In the digital space, it’s easy to get sidetracked by the next new shiny thing because everything is changing so rapidly. This is where the constant ROI assessment comes in. I typically like to take a quarterly strategic planning approach. At the end of the year, I set goals for the full year and high-level ideas with the senior leadership team. Every quarter, I like to do strategic planning with the key members of my team. We look at our goals for the year, evaluate if we’re on track, and determine what we need to do to make up ground if we’re not.
Outside of that strategic planning session comes a list of projects that we scope and prioritize. It’s a constant ROI assessment, and it requires me and my team to not be afraid to raise our hands and take a pause on something that we feel strongly about. Things are changing — sometimes we do need to adapt to the next new thing. We’re constantly evaluating that.

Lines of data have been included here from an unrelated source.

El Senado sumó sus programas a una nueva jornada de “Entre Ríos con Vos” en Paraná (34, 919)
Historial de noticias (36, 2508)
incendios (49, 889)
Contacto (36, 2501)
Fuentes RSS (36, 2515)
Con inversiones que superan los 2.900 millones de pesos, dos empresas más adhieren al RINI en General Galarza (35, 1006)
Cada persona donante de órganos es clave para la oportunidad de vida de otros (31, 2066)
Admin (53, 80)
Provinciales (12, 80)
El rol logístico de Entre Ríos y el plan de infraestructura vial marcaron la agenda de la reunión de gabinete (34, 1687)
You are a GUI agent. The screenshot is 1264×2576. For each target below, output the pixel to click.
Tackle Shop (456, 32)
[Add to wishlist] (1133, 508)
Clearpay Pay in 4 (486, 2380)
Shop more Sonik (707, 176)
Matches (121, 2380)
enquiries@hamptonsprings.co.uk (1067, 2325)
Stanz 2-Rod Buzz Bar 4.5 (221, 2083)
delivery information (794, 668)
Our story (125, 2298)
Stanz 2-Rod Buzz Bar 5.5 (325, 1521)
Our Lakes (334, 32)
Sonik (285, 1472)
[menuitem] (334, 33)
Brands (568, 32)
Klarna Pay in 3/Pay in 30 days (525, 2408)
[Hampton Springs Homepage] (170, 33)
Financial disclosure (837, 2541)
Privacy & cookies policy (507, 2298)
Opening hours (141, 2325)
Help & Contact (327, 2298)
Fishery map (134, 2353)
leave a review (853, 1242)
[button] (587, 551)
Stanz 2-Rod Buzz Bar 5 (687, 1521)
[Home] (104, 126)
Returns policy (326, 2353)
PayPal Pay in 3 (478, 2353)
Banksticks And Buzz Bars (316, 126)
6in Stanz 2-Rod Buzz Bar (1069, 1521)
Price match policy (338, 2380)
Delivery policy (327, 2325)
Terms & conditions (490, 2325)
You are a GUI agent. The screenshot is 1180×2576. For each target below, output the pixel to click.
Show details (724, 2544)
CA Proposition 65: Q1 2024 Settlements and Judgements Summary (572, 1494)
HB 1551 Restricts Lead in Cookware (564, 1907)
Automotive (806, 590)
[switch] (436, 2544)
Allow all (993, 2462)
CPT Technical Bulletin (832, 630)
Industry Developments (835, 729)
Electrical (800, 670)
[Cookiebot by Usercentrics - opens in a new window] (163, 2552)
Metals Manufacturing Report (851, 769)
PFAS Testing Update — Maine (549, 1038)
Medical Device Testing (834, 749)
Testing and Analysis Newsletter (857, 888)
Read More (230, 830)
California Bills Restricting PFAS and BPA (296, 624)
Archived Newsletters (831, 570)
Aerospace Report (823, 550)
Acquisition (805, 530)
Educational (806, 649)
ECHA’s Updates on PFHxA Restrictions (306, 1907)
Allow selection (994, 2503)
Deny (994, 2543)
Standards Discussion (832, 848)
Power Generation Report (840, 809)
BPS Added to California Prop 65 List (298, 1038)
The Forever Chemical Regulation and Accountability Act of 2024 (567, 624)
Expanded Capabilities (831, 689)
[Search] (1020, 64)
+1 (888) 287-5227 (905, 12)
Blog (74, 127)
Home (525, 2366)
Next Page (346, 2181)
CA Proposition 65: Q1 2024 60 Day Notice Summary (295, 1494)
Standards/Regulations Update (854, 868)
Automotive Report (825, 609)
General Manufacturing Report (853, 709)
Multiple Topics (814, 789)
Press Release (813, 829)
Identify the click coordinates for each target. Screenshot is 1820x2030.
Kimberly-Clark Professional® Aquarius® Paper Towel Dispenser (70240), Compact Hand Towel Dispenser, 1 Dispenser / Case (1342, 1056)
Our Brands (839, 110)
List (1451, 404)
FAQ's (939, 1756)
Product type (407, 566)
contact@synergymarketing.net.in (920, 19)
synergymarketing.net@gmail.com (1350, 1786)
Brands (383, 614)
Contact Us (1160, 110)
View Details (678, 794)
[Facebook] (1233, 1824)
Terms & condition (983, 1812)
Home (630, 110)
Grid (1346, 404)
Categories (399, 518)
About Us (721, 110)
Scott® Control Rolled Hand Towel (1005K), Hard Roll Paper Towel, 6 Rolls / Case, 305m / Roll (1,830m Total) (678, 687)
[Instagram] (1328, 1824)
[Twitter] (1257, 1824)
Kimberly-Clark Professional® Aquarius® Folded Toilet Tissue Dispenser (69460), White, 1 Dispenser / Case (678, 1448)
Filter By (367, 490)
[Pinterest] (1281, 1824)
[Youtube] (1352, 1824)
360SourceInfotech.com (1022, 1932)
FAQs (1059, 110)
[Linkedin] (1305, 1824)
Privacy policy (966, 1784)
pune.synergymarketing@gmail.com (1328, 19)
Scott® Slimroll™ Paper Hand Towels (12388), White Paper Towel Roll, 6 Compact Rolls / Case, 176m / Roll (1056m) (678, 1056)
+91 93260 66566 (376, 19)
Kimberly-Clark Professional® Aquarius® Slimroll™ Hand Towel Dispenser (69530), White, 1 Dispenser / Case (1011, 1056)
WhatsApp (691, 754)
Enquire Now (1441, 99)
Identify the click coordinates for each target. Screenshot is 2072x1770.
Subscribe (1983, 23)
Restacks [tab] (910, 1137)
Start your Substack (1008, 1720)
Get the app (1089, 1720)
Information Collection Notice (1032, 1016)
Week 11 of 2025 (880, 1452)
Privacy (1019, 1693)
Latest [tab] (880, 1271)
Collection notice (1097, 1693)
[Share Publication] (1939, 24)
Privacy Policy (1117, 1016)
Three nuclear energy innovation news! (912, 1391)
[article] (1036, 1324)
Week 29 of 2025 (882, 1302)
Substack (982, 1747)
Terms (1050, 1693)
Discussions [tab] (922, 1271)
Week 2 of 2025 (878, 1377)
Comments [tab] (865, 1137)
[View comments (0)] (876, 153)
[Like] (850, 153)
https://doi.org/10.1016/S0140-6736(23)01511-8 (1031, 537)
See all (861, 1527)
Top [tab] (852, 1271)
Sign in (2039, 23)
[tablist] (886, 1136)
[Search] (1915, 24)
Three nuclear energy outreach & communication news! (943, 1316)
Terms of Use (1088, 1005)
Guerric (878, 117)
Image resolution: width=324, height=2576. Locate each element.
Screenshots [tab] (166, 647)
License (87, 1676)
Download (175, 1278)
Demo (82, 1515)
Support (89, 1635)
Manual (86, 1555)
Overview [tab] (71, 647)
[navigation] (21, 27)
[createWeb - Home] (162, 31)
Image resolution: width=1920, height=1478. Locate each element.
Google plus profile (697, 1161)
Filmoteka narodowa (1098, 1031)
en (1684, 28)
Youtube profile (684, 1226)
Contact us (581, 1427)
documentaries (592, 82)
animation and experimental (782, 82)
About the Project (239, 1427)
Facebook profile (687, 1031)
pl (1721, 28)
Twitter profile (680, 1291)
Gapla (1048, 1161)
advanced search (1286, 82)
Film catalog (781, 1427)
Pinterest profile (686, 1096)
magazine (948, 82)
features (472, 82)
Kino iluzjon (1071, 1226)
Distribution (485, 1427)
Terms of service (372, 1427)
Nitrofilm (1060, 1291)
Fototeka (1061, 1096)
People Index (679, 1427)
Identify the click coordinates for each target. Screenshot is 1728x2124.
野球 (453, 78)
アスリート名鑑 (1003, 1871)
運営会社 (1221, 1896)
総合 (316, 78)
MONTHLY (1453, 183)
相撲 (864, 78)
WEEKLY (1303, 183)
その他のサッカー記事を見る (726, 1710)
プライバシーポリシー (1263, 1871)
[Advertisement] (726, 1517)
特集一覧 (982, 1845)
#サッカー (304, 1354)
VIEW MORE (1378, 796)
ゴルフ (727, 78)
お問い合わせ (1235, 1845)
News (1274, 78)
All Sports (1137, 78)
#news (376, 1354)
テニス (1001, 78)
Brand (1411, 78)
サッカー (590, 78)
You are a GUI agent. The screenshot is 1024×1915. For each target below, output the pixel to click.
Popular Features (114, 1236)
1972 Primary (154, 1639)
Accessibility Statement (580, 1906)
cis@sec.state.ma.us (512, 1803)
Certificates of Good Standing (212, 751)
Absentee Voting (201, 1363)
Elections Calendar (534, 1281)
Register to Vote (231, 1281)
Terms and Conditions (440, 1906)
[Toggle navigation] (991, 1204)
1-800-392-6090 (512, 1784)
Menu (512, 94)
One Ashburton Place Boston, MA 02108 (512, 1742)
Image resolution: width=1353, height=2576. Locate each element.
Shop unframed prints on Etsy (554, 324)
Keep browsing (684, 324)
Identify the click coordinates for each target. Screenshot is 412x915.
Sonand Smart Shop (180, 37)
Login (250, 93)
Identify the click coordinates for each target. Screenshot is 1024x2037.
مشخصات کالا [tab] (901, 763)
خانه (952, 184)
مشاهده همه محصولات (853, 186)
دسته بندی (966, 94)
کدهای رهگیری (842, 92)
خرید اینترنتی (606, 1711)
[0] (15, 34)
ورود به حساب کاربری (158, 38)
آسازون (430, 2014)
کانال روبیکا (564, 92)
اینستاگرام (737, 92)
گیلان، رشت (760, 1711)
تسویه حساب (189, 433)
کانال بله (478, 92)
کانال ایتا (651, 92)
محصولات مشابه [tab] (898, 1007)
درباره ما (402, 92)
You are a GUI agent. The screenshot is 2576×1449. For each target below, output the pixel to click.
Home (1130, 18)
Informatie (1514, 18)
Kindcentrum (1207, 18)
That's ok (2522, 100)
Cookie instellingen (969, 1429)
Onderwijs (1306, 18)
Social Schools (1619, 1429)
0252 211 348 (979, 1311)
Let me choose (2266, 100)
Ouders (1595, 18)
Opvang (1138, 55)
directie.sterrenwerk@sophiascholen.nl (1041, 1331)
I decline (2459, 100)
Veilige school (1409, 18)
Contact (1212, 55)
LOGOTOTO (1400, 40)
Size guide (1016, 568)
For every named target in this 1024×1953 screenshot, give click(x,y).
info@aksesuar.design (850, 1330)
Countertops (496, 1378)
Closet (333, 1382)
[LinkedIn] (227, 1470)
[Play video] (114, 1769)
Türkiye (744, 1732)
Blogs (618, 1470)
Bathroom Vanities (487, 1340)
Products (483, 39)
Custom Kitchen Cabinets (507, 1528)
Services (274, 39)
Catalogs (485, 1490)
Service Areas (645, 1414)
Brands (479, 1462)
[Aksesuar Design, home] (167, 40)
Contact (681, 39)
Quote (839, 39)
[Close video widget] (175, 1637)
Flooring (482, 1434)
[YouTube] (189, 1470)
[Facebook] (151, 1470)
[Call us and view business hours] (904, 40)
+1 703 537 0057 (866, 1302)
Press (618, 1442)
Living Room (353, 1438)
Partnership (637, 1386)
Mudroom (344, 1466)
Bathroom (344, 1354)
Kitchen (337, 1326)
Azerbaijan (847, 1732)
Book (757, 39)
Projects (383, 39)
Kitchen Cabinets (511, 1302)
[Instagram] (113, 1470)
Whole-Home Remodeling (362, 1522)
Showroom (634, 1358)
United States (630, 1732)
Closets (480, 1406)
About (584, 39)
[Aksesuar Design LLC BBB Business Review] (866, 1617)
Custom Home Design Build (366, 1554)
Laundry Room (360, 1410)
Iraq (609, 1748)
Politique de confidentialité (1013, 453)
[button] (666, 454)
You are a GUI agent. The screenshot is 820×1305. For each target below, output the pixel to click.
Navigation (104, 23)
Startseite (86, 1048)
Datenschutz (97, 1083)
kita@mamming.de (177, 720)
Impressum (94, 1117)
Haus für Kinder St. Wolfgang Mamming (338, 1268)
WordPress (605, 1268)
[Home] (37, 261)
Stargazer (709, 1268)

I consume any and all media that I can about ecommerce. My favorite way to do that is through podcasts. I listen to the DTC Podcast and I’m subscribed to too many email newsletters that are sent daily with an update of what’s going on in the industry. Right now, I have my eyes on AI. I’m also focused on profitability modeling and tracking.
We’re in a post-COVID world where the days of strong revenue growth without profitability have come and gone. Now, everybody is looking for a healthy, sustainable business to scale profitably. I’m constantly evaluating ways to do that and understanding how other brands are going about it.
This sounds like an age-old problem, but I’m also focused on how consumer experiences are evolving across all stages of the funnel. We’re getting new channels and tactics all the time. We’re finding new creative assets and methods that work well. Staying on top of trends, investigating what others are seeing, and then testing those tactics within our own brand is a big focus of mine.